**Exercise task**
Extract every line of the records below that contains the word "pair".

**Exercise materials**

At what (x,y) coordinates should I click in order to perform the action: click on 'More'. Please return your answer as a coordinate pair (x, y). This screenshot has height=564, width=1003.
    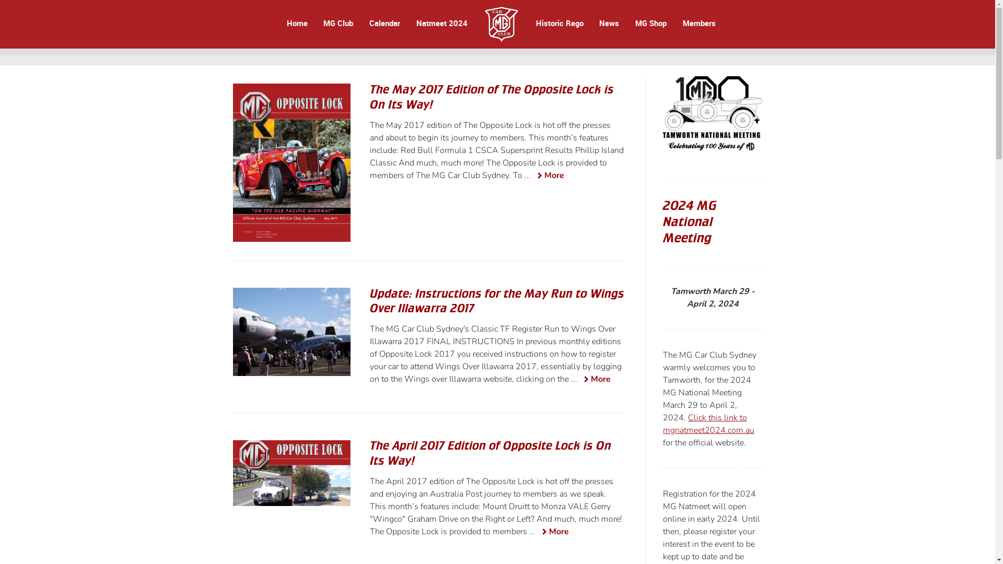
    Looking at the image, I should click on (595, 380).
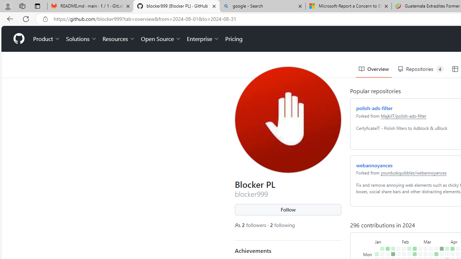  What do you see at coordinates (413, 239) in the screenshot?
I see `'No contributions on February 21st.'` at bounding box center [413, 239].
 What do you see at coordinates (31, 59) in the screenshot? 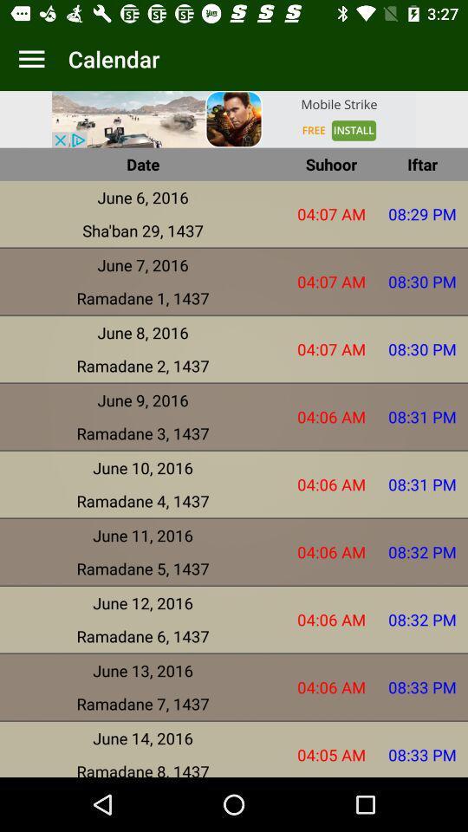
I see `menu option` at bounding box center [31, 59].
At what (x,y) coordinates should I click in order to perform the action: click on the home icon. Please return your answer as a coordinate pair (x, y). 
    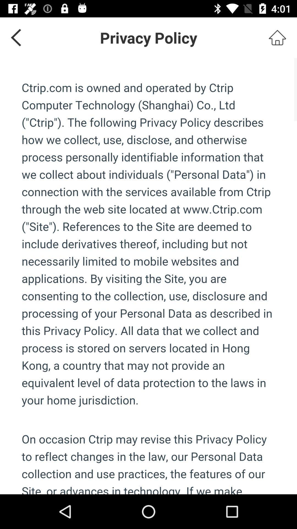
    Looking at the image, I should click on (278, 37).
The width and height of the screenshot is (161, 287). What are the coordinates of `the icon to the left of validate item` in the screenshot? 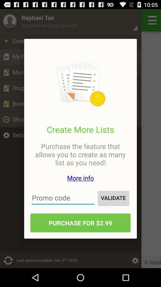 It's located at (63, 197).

**Result of the exercise**
At what (x,y) coordinates should I click in order to perform the action: click on 'More'. Please return your answer as a coordinate pair (x, y). This screenshot has height=564, width=1003.
At what (x,y) coordinates should I click in order to perform the action: click on the home icon. Please return your answer as a coordinate pair (x, y). 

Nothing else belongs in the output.